**Records for the exercise:**
============

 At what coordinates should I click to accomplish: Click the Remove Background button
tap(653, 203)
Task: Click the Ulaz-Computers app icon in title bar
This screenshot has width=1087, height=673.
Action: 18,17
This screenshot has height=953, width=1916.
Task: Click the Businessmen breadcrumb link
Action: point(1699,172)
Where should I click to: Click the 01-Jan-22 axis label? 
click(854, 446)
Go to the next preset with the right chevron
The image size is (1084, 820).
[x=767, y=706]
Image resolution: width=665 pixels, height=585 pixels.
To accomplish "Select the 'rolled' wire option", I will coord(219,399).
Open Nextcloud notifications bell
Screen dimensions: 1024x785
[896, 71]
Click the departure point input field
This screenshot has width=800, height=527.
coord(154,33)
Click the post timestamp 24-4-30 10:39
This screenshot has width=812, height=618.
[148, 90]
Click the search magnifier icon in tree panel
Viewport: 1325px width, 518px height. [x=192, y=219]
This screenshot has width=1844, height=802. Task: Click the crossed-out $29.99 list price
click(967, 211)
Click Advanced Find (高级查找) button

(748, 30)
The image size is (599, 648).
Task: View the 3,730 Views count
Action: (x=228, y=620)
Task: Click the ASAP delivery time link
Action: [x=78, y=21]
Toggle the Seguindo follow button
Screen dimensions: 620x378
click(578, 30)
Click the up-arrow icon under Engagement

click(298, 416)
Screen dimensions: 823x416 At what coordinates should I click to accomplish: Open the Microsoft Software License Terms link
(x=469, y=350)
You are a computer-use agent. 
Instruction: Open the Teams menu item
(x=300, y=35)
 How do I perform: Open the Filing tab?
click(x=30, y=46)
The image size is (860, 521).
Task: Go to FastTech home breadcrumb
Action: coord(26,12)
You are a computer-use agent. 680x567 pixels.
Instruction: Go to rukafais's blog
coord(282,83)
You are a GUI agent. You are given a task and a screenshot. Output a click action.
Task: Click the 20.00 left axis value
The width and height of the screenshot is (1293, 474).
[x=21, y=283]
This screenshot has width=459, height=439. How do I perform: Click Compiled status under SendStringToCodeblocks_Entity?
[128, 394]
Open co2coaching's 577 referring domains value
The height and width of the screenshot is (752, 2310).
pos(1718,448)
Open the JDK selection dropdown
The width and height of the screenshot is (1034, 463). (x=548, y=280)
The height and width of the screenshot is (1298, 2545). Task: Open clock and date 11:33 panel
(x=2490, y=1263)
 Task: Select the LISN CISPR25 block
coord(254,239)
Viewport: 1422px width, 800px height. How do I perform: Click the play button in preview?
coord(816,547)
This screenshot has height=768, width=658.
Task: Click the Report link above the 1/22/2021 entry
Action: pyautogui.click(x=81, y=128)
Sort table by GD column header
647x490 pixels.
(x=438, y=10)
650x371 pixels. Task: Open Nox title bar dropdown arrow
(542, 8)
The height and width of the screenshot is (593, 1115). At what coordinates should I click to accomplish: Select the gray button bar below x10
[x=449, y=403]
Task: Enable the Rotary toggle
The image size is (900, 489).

============

**Exercise aim:** The task calls for all the records above to be repeated exactly.

**Output for this exercise:**
 At what coordinates should I click to accomplish: Click the Remove Background button
tap(653, 203)
Task: Click the Ulaz-Computers app icon in title bar
This screenshot has width=1087, height=673.
Action: 18,17
This screenshot has height=953, width=1916.
Task: Click the Businessmen breadcrumb link
Action: point(1699,172)
Where should I click to: Click the 01-Jan-22 axis label? 
click(854, 446)
Go to the next preset with the right chevron
The image size is (1084, 820).
[x=767, y=706]
Image resolution: width=665 pixels, height=585 pixels.
To accomplish "Select the 'rolled' wire option", I will coord(219,399).
Open Nextcloud notifications bell
Screen dimensions: 1024x785
[896, 71]
Click the departure point input field
This screenshot has width=800, height=527.
coord(154,33)
Click the post timestamp 24-4-30 10:39
This screenshot has width=812, height=618.
[148, 90]
Click the search magnifier icon in tree panel
Viewport: 1325px width, 518px height. [x=192, y=219]
This screenshot has width=1844, height=802. Task: Click the crossed-out $29.99 list price
click(967, 211)
Click Advanced Find (高级查找) button

(748, 30)
The image size is (599, 648).
Task: View the 3,730 Views count
Action: (x=228, y=620)
Task: Click the ASAP delivery time link
Action: [x=78, y=21]
Toggle the Seguindo follow button
Screen dimensions: 620x378
click(578, 30)
Click the up-arrow icon under Engagement

click(298, 416)
Screen dimensions: 823x416 At what coordinates should I click to accomplish: Open the Microsoft Software License Terms link
(x=469, y=350)
You are a computer-use agent. 
Instruction: Open the Teams menu item
(x=300, y=35)
 How do I perform: Open the Filing tab?
click(x=30, y=46)
The image size is (860, 521).
Task: Go to FastTech home breadcrumb
Action: coord(26,12)
You are a computer-use agent. 680x567 pixels.
Instruction: Go to rukafais's blog
coord(282,83)
You are a GUI agent. You are given a task and a screenshot. Output a click action.
Task: Click the 20.00 left axis value
The width and height of the screenshot is (1293, 474).
[x=21, y=283]
This screenshot has width=459, height=439. How do I perform: Click Compiled status under SendStringToCodeblocks_Entity?
[128, 394]
Open co2coaching's 577 referring domains value
The height and width of the screenshot is (752, 2310).
pos(1718,448)
Open the JDK selection dropdown
The width and height of the screenshot is (1034, 463). (x=548, y=280)
The height and width of the screenshot is (1298, 2545). Task: Open clock and date 11:33 panel
(x=2490, y=1263)
 Task: Select the LISN CISPR25 block
coord(254,239)
Viewport: 1422px width, 800px height. How do I perform: Click the play button in preview?
coord(816,547)
This screenshot has height=768, width=658.
Task: Click the Report link above the 1/22/2021 entry
Action: pyautogui.click(x=81, y=128)
Sort table by GD column header
647x490 pixels.
(x=438, y=10)
650x371 pixels. Task: Open Nox title bar dropdown arrow
(542, 8)
The height and width of the screenshot is (593, 1115). At what coordinates should I click to accomplish: Select the gray button bar below x10
[x=449, y=403]
Task: Enable the Rotary toggle
The image size is (900, 489).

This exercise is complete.